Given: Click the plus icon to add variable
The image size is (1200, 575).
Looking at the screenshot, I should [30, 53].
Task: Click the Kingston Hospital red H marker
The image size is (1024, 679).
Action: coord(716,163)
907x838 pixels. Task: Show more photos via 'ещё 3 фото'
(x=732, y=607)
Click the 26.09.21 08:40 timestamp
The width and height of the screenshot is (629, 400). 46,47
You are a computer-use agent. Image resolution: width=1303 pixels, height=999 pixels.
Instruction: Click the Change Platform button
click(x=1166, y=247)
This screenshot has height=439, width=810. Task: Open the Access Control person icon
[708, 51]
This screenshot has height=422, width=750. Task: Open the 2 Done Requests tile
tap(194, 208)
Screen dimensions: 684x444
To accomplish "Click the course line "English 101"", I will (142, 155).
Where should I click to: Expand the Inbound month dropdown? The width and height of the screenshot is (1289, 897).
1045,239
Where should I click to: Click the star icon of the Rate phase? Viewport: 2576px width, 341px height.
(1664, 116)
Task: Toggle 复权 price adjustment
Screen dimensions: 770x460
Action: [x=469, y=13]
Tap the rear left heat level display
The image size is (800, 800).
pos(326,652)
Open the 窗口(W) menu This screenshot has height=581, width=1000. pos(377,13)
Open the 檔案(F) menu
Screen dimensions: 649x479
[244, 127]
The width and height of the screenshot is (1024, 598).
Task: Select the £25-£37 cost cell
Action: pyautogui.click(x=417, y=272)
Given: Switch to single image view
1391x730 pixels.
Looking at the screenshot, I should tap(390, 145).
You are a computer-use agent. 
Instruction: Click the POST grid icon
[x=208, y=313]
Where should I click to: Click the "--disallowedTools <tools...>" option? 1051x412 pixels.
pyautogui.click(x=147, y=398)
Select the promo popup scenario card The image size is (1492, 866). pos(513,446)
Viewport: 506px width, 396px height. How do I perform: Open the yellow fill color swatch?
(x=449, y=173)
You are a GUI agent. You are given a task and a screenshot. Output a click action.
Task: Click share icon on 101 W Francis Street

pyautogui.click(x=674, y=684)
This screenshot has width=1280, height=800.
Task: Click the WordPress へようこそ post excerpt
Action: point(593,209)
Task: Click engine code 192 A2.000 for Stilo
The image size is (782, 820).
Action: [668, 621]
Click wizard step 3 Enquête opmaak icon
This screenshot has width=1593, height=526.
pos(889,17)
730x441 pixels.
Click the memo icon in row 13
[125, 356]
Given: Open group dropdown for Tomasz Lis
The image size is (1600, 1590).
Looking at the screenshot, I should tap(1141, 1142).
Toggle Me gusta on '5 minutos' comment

* * * *

REQUIREMENT.
Word for word, repeat every entry listed above.

TASK OUTPUT.
Given: Click the plus icon to add variable
The image size is (1200, 575).
Looking at the screenshot, I should [30, 53].
Task: Click the Kingston Hospital red H marker
The image size is (1024, 679).
Action: coord(716,163)
907x838 pixels. Task: Show more photos via 'ещё 3 фото'
(x=732, y=607)
Click the 26.09.21 08:40 timestamp
The width and height of the screenshot is (629, 400). 46,47
You are a computer-use agent. Image resolution: width=1303 pixels, height=999 pixels.
Instruction: Click the Change Platform button
click(x=1166, y=247)
This screenshot has height=439, width=810. Task: Open the Access Control person icon
[708, 51]
This screenshot has height=422, width=750. Task: Open the 2 Done Requests tile
tap(194, 208)
Screen dimensions: 684x444
To accomplish "Click the course line "English 101"", I will (142, 155).
Where should I click to: Expand the Inbound month dropdown? The width and height of the screenshot is (1289, 897).
1045,239
Where should I click to: Click the star icon of the Rate phase? Viewport: 2576px width, 341px height.
(1664, 116)
Task: Toggle 复权 price adjustment
Screen dimensions: 770x460
Action: [x=469, y=13]
Tap the rear left heat level display
The image size is (800, 800).
pos(326,652)
Open the 窗口(W) menu This screenshot has height=581, width=1000. pos(377,13)
Open the 檔案(F) menu
Screen dimensions: 649x479
[244, 127]
The width and height of the screenshot is (1024, 598).
Task: Select the £25-£37 cost cell
Action: pyautogui.click(x=417, y=272)
Given: Switch to single image view
1391x730 pixels.
Looking at the screenshot, I should tap(390, 145).
You are a computer-use agent. 
Instruction: Click the POST grid icon
[x=208, y=313]
Where should I click to: Click the "--disallowedTools <tools...>" option? 1051x412 pixels.
pyautogui.click(x=147, y=398)
Select the promo popup scenario card The image size is (1492, 866). pos(513,446)
Viewport: 506px width, 396px height. How do I perform: Open the yellow fill color swatch?
(x=449, y=173)
You are a GUI agent. You are given a task and a screenshot. Output a click action.
Task: Click share icon on 101 W Francis Street

pyautogui.click(x=674, y=684)
This screenshot has width=1280, height=800.
Task: Click the WordPress へようこそ post excerpt
Action: point(593,209)
Task: Click engine code 192 A2.000 for Stilo
The image size is (782, 820).
Action: [668, 621]
Click wizard step 3 Enquête opmaak icon
This screenshot has width=1593, height=526.
pos(889,17)
730x441 pixels.
Click the memo icon in row 13
[125, 356]
Given: Open group dropdown for Tomasz Lis
The image size is (1600, 1590).
Looking at the screenshot, I should tap(1141, 1142).
Toggle Me gusta on '5 minutos' comment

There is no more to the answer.